喪失感にとらわれた男女の心情を静かに映し出す人間ドラマを描く映画『柳川』が12月30日(金)に公開されることが決定し、併せてポスタービジュアルが解禁された。

九州・柳川を舞台に日中のスター俳優が共演した名匠チャン・リュル監督の最新作である本作。チャン監督は、韓国、中国で活動する中国出身の監督で『キムチを売る女』(07)、『慶州(キョンジュ)ヒョンとユニ』(14)、『春の夢』(17)などが日本で劇場公開されており、ヴェネチア、カンヌ、ベルリンなど世界の三大映画祭で高く評価されてきた。本作『柳川』は、ベルリン国際映画祭フォーラム部門に出品された「福岡」(19)に続き、日本を舞台にした第2弾作品。

主演を務めるのは、中国で絶大な人気を残る女優ニー・ニー。染谷将太主演『空海 KU-KAI 美しき王妃の謎』にも出演するチャン・ルーイーとシン・バイチン。そして、日本を代表する俳優・池松壮亮が主要キャストとして参加している。

物語は、中年になり自分が不治の病であることを知ったドンは、長年疎遠になっていた兄・チュンを柳川への旅に誘う。柳川は北京語で「リウチュアン」と読み、2人が青春時代に愛した女性「柳川(リウ・チュアン)」と同じだった。20年ほど前、チュンの恋人だったチュアンは、ある日突然、姿を消してしまったが、今は柳川で暮らしているという。誰にも理由を告げずに消えた彼女の存在は、兄弟の中で解けない謎になっていた。2人は、柳川でついにチュアンと再会する…。命の終わる時を知った時に訪れたい場所がある―、会いたい人がいる―。本作は、柳川を舞台に、死や消失を受けて喪失感にとらわれた人々の心の揺れ動きを、寄り添うようにしてフィルムにおさめていく。

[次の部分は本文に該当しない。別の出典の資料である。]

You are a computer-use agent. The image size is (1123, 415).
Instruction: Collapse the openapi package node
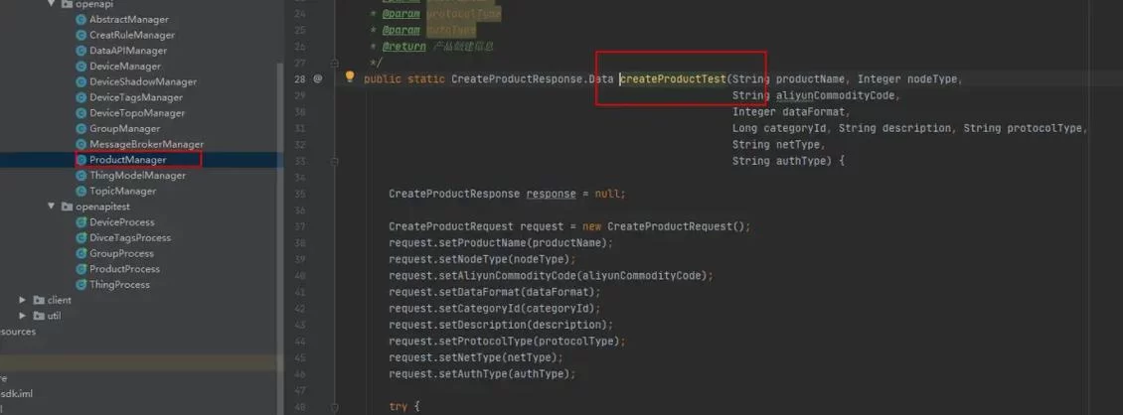(52, 5)
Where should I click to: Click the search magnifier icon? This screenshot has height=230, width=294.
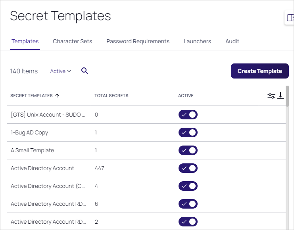85,71
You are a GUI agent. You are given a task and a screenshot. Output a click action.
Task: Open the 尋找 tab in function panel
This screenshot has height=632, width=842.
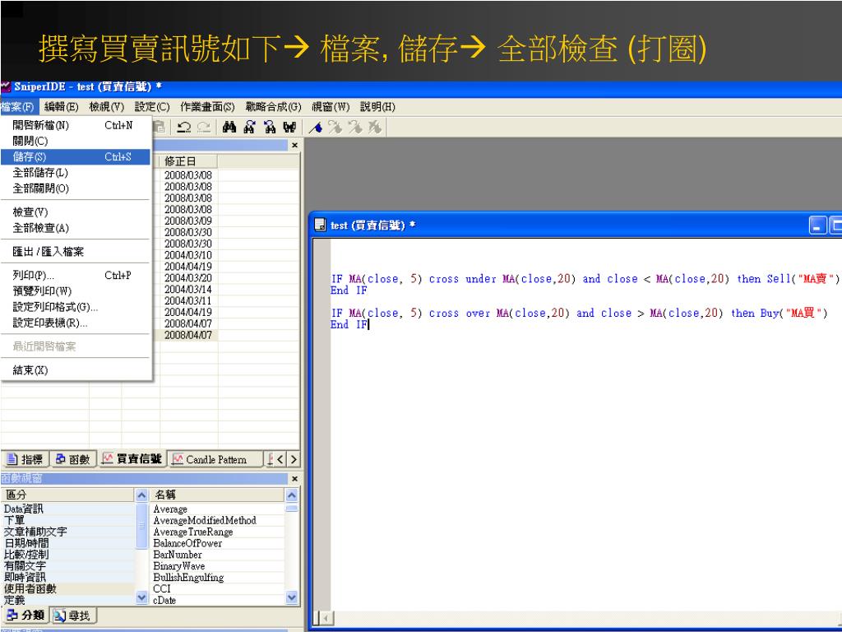click(73, 616)
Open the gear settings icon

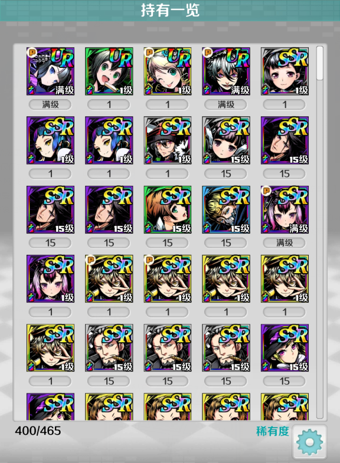(309, 442)
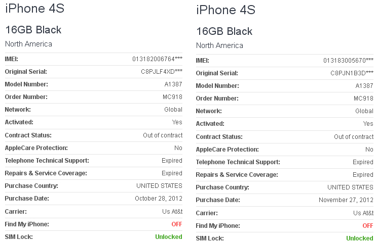Click green Unlocked status in right panel
The height and width of the screenshot is (242, 376).
(x=360, y=238)
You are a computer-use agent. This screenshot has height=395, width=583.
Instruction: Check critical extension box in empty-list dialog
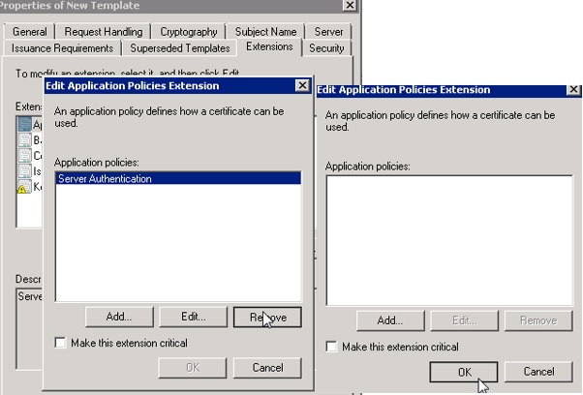(332, 347)
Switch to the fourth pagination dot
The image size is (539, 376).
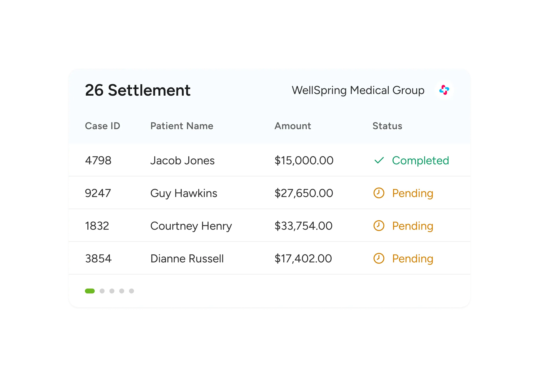coord(122,291)
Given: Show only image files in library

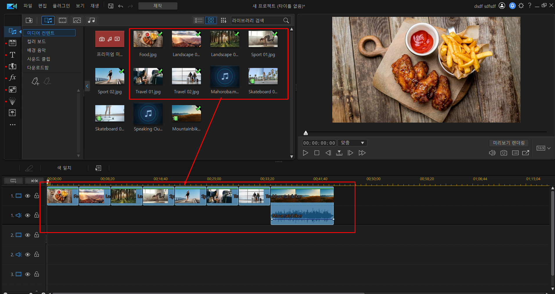Looking at the screenshot, I should [x=77, y=20].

なお、最新作『柳川』の公開を記念して、<福岡三部作>としてチャン・リュル監督の近作『群山』(2018)、『福岡』(2019)が一部劇場にて同時期に公開される予定。

『柳川』は2022年12月16日(金)よりKBCシネマにて福岡先行公開、12月30日(金)より新宿武蔵野館ほか全国で順次公開!